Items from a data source
[Start]

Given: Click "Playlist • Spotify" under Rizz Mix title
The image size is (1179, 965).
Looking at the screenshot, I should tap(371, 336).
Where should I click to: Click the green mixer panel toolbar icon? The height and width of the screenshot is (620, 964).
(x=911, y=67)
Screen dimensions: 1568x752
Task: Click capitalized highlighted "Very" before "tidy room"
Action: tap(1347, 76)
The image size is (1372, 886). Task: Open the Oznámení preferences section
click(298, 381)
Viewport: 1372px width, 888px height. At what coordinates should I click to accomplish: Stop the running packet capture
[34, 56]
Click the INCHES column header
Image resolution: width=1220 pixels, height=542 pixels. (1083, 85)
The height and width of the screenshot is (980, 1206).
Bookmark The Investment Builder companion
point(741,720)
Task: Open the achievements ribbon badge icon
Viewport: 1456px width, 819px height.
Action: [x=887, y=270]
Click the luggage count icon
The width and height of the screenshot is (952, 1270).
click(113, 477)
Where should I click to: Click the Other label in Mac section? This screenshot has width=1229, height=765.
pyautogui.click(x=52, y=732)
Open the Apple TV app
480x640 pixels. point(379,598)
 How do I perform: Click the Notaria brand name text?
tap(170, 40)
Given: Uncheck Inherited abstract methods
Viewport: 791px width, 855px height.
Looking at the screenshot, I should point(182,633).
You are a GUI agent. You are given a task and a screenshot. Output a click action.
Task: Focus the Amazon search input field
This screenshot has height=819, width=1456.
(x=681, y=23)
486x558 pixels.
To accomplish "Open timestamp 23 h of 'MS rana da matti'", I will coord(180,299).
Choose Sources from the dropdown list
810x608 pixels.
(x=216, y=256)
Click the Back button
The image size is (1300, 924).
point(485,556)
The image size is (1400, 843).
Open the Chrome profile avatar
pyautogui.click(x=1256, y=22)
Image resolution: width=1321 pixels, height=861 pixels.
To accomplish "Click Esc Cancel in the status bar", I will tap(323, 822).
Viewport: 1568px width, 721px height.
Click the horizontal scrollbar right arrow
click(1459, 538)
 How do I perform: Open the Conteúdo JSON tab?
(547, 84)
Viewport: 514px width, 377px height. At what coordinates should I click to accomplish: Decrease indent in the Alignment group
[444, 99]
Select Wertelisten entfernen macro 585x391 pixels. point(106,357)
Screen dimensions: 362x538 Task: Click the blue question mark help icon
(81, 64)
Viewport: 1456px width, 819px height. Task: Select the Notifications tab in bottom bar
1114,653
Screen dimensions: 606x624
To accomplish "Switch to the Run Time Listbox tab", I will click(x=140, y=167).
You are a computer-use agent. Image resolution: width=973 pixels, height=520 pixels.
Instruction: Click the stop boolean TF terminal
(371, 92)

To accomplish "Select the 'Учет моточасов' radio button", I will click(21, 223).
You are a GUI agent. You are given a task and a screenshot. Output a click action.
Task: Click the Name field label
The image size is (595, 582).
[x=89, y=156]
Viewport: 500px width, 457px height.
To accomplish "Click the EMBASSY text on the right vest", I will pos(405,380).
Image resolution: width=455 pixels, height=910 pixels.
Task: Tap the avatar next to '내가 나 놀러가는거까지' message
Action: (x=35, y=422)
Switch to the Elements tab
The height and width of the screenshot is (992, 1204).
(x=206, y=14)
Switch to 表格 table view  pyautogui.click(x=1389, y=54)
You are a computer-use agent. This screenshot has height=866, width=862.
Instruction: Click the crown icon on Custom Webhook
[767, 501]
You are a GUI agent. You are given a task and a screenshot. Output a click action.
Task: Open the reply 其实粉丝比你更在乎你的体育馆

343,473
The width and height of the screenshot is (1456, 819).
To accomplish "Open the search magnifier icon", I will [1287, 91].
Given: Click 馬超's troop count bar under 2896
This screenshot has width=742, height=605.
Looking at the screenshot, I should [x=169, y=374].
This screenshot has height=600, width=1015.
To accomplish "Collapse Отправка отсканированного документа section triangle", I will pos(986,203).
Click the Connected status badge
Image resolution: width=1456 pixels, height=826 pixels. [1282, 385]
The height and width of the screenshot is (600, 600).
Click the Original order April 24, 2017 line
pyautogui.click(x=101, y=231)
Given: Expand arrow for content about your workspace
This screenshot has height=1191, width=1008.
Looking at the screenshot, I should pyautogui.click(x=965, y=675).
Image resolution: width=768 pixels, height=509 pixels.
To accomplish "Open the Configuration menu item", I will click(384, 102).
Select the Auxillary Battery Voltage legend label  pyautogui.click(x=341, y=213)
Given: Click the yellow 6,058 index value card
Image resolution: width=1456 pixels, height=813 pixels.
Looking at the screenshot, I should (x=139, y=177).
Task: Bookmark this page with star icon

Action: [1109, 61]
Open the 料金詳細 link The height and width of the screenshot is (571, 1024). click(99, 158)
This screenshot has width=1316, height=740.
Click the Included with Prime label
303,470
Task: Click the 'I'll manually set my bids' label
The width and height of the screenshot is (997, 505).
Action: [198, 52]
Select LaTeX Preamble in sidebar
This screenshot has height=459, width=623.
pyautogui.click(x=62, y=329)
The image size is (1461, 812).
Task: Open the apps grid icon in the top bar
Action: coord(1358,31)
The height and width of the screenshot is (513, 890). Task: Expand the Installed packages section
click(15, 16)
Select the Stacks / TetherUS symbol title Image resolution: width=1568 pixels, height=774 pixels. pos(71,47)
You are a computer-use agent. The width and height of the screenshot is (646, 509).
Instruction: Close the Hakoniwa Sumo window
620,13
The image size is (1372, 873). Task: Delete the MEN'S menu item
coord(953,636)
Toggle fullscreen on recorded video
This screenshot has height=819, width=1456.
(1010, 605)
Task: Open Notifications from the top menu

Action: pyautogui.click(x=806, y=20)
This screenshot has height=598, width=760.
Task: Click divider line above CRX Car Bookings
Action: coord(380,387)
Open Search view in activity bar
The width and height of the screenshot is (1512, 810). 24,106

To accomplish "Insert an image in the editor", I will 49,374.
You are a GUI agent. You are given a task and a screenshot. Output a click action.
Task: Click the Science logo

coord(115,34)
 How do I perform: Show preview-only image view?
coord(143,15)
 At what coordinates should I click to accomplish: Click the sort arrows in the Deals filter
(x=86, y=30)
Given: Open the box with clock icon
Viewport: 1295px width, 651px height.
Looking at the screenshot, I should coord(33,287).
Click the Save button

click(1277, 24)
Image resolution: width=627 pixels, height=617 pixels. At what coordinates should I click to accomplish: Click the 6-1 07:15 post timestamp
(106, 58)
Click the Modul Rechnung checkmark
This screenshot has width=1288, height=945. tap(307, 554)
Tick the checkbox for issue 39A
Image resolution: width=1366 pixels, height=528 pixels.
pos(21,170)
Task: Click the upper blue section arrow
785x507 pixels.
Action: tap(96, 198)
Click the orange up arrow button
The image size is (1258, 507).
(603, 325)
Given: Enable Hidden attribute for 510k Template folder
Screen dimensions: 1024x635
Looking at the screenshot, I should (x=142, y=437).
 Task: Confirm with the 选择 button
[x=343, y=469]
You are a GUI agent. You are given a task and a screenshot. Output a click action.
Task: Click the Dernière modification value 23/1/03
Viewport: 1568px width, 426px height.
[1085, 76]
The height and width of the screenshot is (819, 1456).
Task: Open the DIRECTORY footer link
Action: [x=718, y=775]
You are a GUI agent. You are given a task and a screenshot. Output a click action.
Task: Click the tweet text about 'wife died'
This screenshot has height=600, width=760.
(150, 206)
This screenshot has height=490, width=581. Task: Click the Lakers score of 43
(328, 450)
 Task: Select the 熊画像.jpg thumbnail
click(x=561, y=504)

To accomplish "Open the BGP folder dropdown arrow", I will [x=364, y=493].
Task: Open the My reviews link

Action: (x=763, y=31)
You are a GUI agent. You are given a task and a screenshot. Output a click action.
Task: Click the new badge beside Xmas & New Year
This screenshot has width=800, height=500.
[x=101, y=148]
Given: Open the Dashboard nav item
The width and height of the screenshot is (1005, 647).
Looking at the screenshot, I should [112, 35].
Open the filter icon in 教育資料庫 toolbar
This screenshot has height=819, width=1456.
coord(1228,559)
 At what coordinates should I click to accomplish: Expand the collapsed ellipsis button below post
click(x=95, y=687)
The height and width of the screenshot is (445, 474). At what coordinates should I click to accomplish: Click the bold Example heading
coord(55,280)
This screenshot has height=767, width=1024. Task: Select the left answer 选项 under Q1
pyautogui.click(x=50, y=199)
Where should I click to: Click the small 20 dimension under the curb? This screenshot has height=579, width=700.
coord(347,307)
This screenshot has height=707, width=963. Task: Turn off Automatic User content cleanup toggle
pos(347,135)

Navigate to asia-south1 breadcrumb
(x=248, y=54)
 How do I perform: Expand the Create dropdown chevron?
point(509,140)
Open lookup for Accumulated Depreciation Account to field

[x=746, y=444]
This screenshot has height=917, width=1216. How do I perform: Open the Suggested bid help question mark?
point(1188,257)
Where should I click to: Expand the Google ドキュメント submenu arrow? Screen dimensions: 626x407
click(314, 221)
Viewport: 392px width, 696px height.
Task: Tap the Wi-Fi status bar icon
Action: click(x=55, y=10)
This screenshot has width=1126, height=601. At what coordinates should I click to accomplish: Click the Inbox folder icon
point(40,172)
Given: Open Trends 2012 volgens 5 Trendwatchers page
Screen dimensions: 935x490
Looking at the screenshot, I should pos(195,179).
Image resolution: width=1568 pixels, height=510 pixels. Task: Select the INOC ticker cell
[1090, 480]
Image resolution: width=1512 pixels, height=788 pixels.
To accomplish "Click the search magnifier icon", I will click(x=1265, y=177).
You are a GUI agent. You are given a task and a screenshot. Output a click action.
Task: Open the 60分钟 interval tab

[End]

▶ [Your objective]: Put the lines above into a JSON list of strings, one string per line and with blank lines omitted, beginning at the line that contains "Click the INCHES column header" and ending after the line that contains "tap(170, 40)". Include only those lines.

▶ [Expected answer]:
[
  "Click the INCHES column header",
  "Image resolution: width=1220 pixels, height=542 pixels. (1083, 85)",
  "The height and width of the screenshot is (980, 1206).",
  "Bookmark The Investment Builder companion",
  "point(741,720)",
  "Task: Open the achievements ribbon badge icon",
  "Viewport: 1456px width, 819px height.",
  "Action: [x=887, y=270]",
  "Click the luggage count icon",
  "The width and height of the screenshot is (952, 1270).",
  "click(113, 477)",
  "Where should I click to: Click the Other label in Mac section? This screenshot has width=1229, height=765.",
  "pyautogui.click(x=52, y=732)",
  "Open the Apple TV app",
  "480x640 pixels. point(379,598)",
  " How do I perform: Click the Notaria brand name text?",
  "tap(170, 40)"
]